*** Records supplied Section Begins ***
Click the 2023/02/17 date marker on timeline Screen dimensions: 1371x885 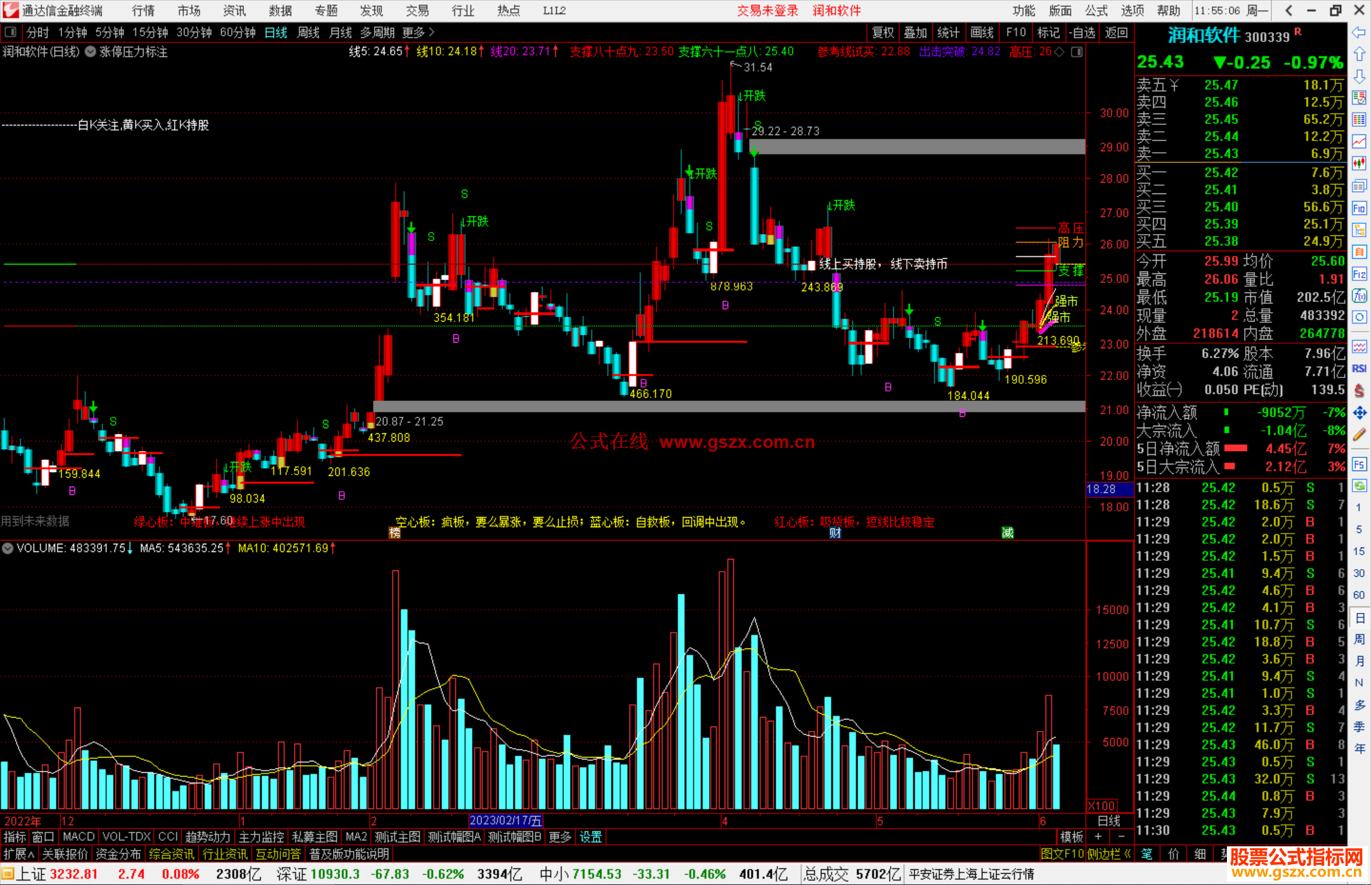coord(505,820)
*** Records supplied Section Ends ***
*** Records supplied Section Begins ***
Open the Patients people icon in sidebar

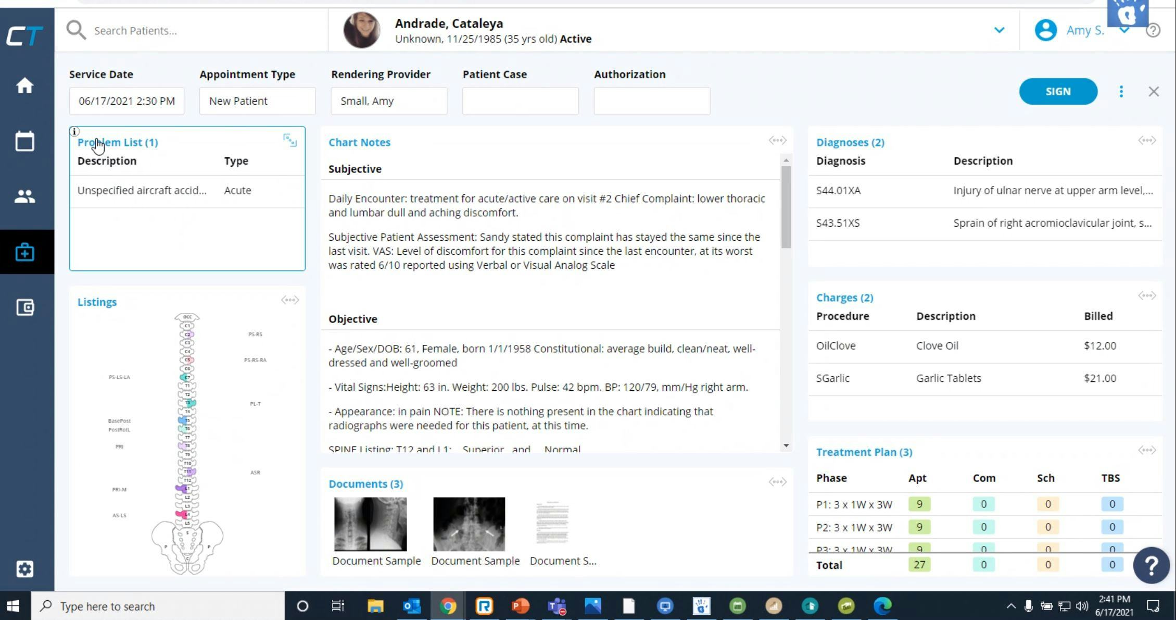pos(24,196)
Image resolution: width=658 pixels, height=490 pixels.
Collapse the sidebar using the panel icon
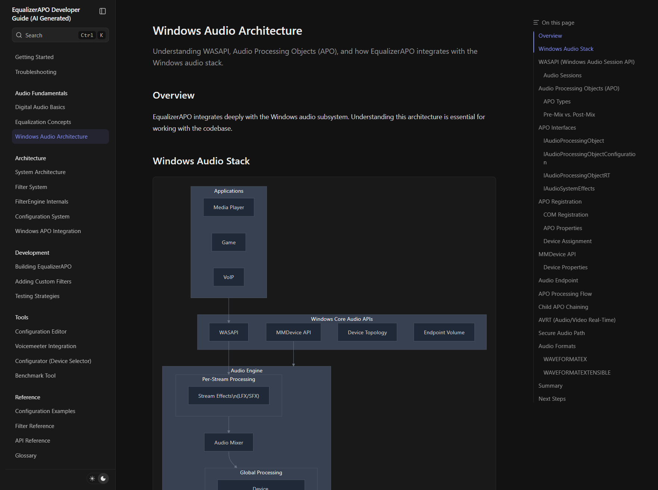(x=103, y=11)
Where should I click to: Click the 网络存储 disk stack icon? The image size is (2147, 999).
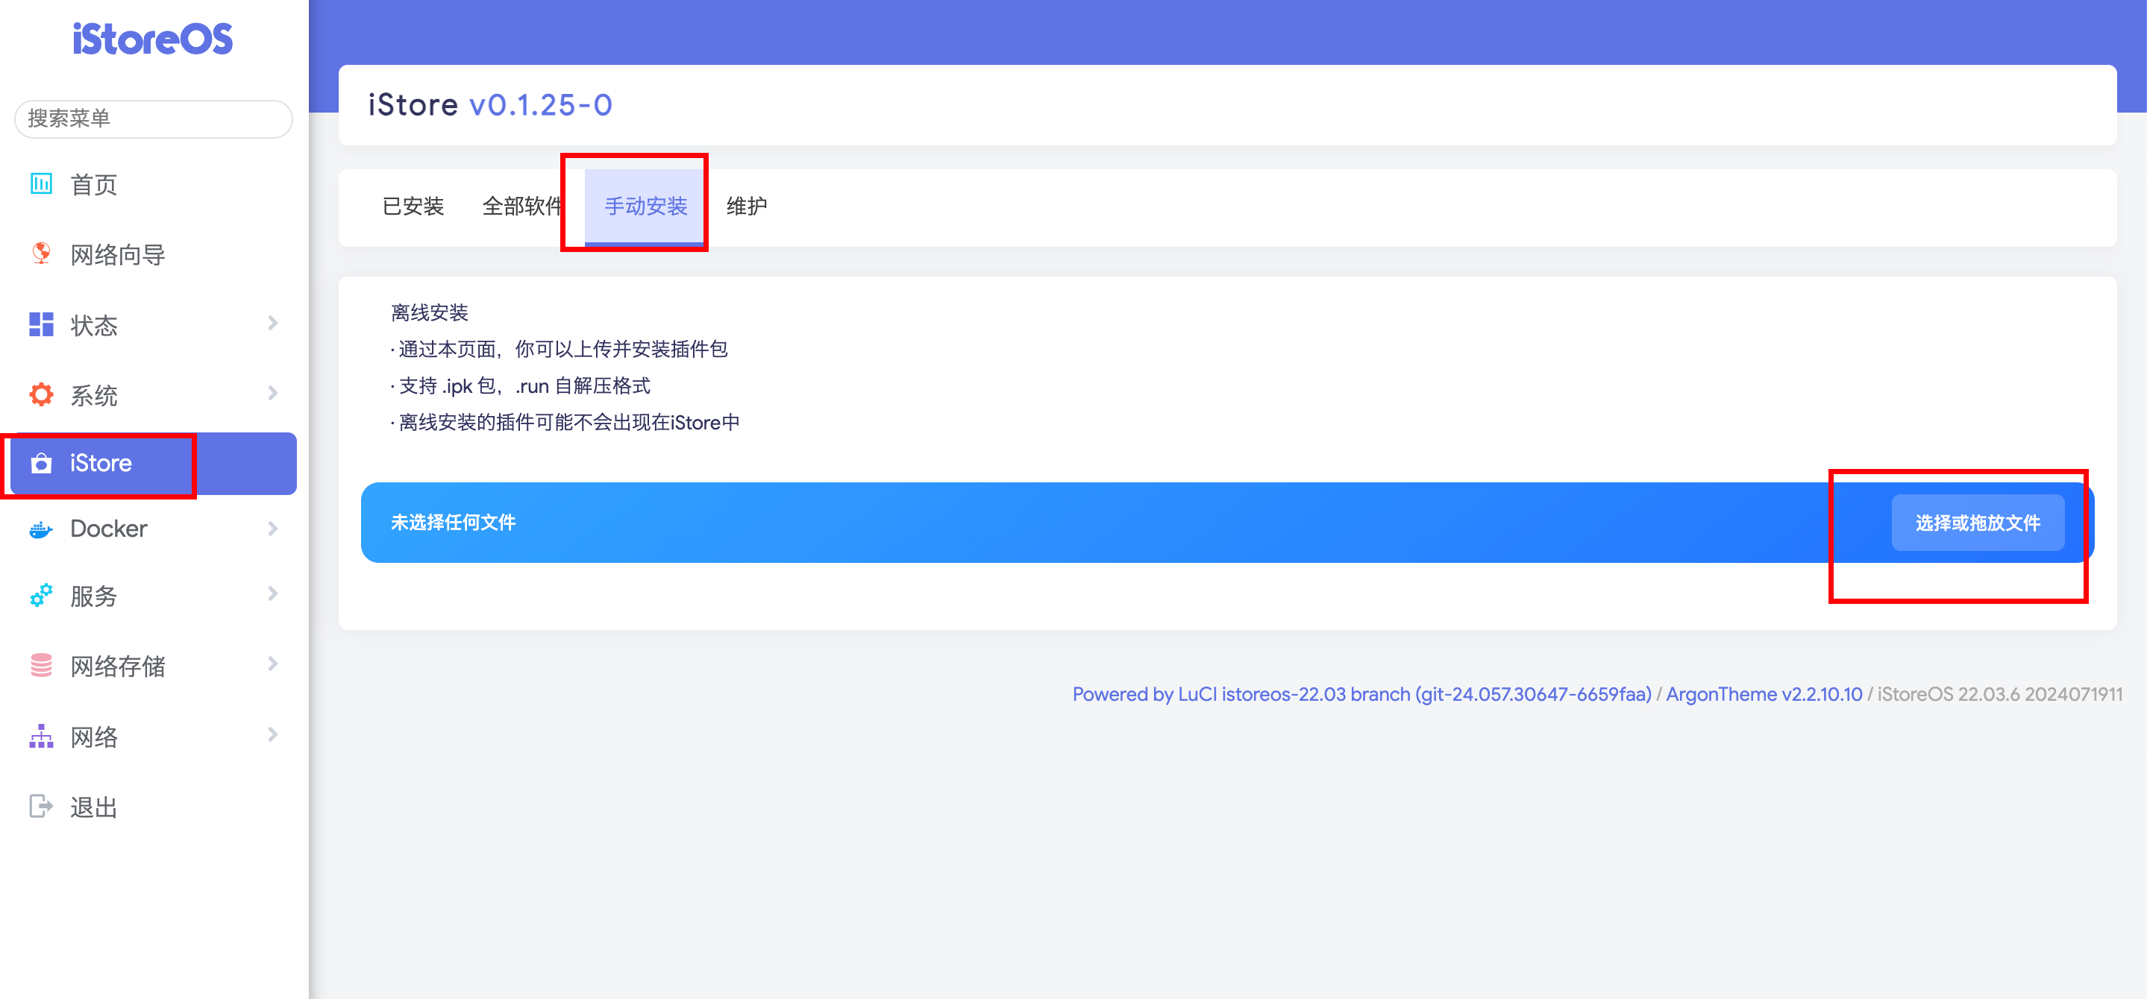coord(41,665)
*** Records supplied Section Ends ***
*** Records supplied Section Begins ***
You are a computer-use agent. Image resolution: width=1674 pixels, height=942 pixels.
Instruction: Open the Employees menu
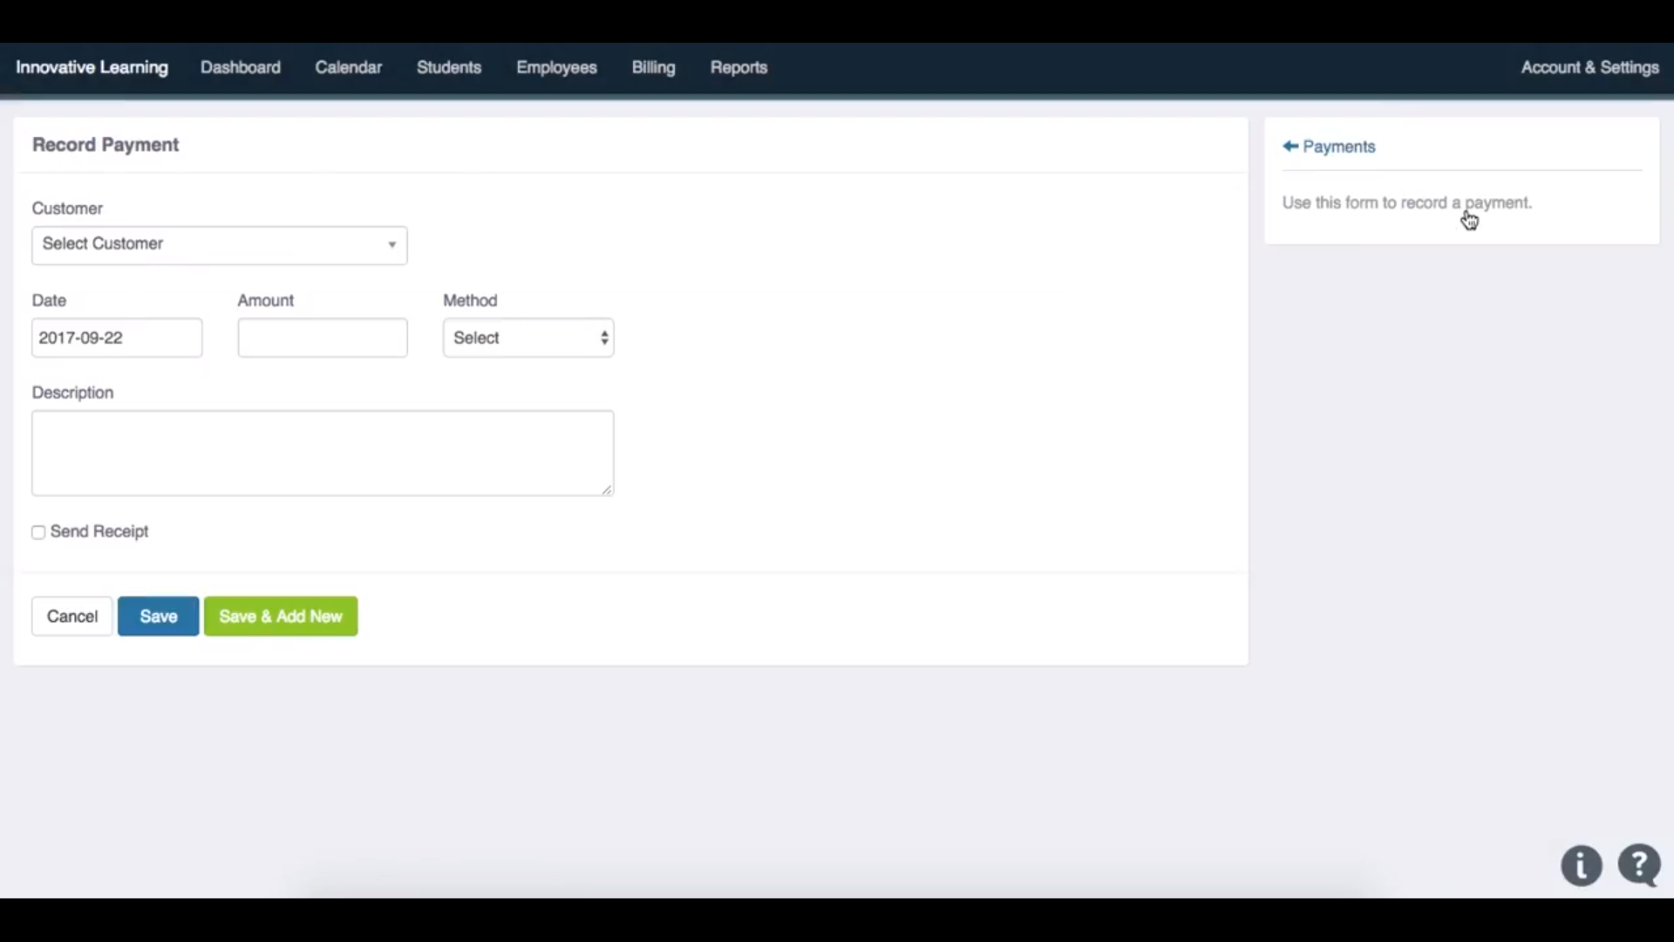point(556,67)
*** Records supplied Section Ends ***
■ **Instructions for the task**
Each line above where the word "resolution" occurs should be returned in full.

■ **Your solution**
Image resolution: width=658 pixels, height=490 pixels.
You are a computer-use agent. Image resolution: width=1674 pixels, height=942 pixels.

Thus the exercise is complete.